PASSAGE GIVEN:
One of the main complaints about The Last Jedi is that it’s too different from the rest of the franchise. This has become a bit of a joke about the fanbase, since the main complaint about The Force Awakens is that it’s too similar, but let’s try not to focus on the fans for a bit. I think the reason The Last Jedi is so radically different from the rest of the franchise is because it’s the first Star Wars film with a solid theme: failure. This is seen throughout the entire film — when Poe fails to save the bombers while attacking the dreadnaught; when Luke refuses to teach Rey because of his failure training Ben Solo; when Finn and Rose fail to disable the hyperspace tracker on the First Order fleet; I could go on. Yes, themes are very good in film, but I believe that The Last Jedi kinda relies, or maybe depends on their characters failing all the time.

If people don’t like Rose because she has corny dialogue (let’s face it: all Star Wars movies have this), or because her acting isn’t good (sorry Kelly Marie Tran), it’s simply because her writing makes her seem like an idiot. Why does Rose park the Resistance ship on the beach on Canto Bight when she could’ve easily parked in a parking lot. We’re told that it’s a very famous casino, so it should have a proper parking lot. I’d be fine if this was just a throwaway joke, but it directly influences the plot. Why does Rose trust DJ when he’s obviously untrustworthy? He steals a ship, he profits from both sides of the war, and he talks like a literal snake. Anyone could spot that this guy is a traitor.

Anyway, now let’s talk about Finn, who is one of my least favorite parts about this movie. This is a shame, since he was one of the best parts about The Force Awakens. Episode VIII basically undoes all character development Finn had in the last movie. Finn’s arc in Episode VII was about him learning not to run from his problems and the problems of the galaxy and finally finding something to fight for, which I liked, and I thought was very reminiscent of the original trilogy (here I go with comparisons again). The Last Jedi begins with Finn trying to run away again, and throughout the rest of the movie they basically just repeat his entire arc from the last movie, as if nothing had ever happened. This is because Finn needed to try to run away, so that we could have him fail again.

I’d be fine with this if the characters actually learned from their mistakes and failures and grew from them, but that doesn’t happen at all. Kylo fails to beat Rey and is humiliated by Snoke, so he gives up on turning her to the dark side and tries to kill her even harder. Admiral Holdo’s death proves that sacrificing yourself for the cause is a good thing to do, but then Rose and Finn’s story shows that sacrificing yourself isn’t the way to go and that love will always prevail, but then Luke sacrifices himself to save the Resistance in the end anyway.

Also, and I’ve heard this one done to death, but why didn’t Holdo just tell Poe about her plan? That would’ve avoided a lot of conflict for the characters, not to mention an entire mutiny for Holdo. Speaking of, Poe didn’t get any punishment for mutinying or disobeying Leia and Holdo; all he got was a slap on the wrist. I don’t care if the story has to go this way to get to the big, cool setpieces, it’s still bad writing. Inconsistency like this infuriates me. It really just makes the characters seem stupid and impulsive (which is definitely not intended).

GIVEN DATA:
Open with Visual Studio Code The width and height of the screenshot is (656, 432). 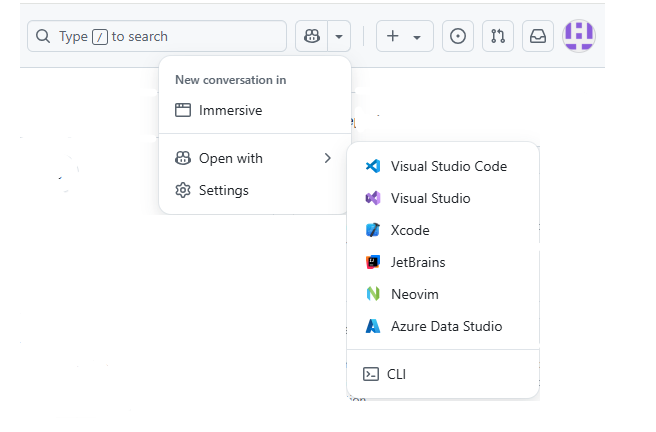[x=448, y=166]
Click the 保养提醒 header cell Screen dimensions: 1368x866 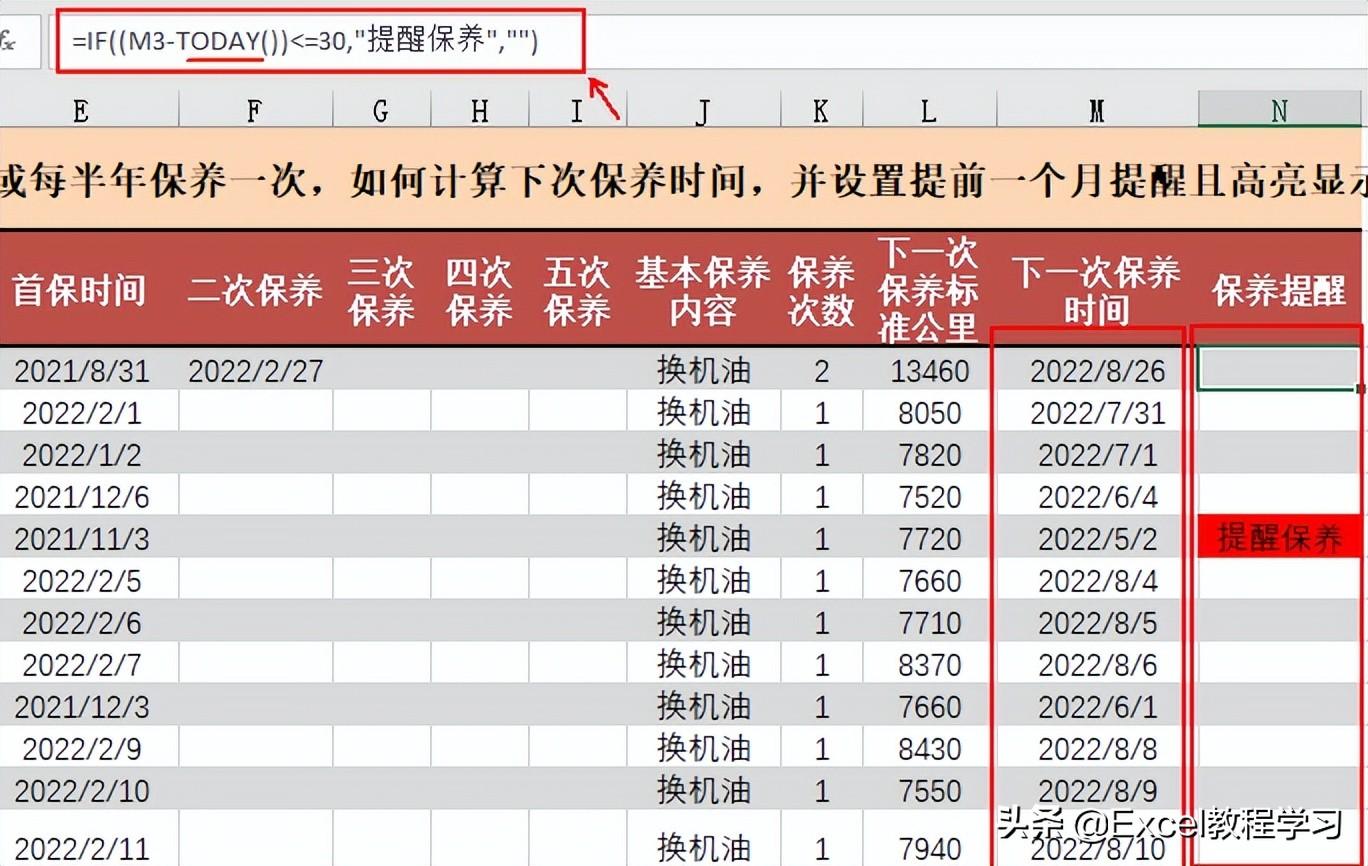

WRITTEN TASKS:
1 - Decide whether each statement agrees with the critique of The Last Jedi. Answer yes or no for each, and quote the words of the critique that settle it.
(a) The writer reports that the main complaint about The Force Awakens is that it is too similar to the rest of the franchise.
(b) The writer calls Finn one of the weakest parts of The Force Awakens.
(c) According to the writer, Poe was harshly punished for his mutiny.
2 - Carry the critique of The Last Jedi forward past its final paragraph.

ANSWERS PROVIDED:
1 -
(a) Yes: "the main complaint about The Force Awakens is that it’s too similar"
(b) No: "he was one of the best parts about The Force Awakens"
(c) No: "all he got was a slap on the wrist"

2 -
Speaking of inconsistency, let’s talk about comedy in relation to the tone of The Last Jedi. Upon re-watching all of the Star Wars movies in preparation for this article, I noticed some moments that seemed… off. There would be one scene with an intense or dark tone, and then it would be followed by a moment of bizarre comedy, or vice-versa. Here are some examples: right before an intense battle with many casualties, Poe makes yo-mama jokes at Hux, or that scene after the battle when Leia is lamenting the loss of her loyal soldiers, and then Finn-naked-leaking-bag. I usually like the tone of Episode VIII — it’s really dark, hopeless, and pretty tense — but these inconsistent moments really take me out of the experience.

Now let’s get on to some of the parts I liked about The Last Jedi. Obviously, the soundtrack is really good, but it’s Star Wars, so that’s basically a given at this point. The special effects are also probably the best in the franchise so far, but to me, you can’t really beat the amazing (and groundbreaking) practical effects of the original trilogy. Anyway, let’s finally talk about the cinematography, set design, and background design, which are absolutely beautiful. This is easily the most visually stunning Star Wars movie, and that’s the main reason why I re-watch it. It’s simply pleasing to look at, and I think it’s one of the best parts about this movie. 

Another one of my favorite parts about The Last Jedi is the storyline between Luke, Rey, and Kylo Ren. Firstly, Rey and Kylo Ren have a really interesting dynamic, which I think both of their characters benefit from (and it’s obviously amplified by Adam Driver’s acting; he’s way too good for this franchise). The development of their relationship throughout the story is pretty great, and I like the conflicting stories of how Luke’s Jedi Order fell. Also, the new “force link” (or whatever) power is pretty cool, unlike the new power from The Rise of Skywalker, which I’ll obviously talk about later.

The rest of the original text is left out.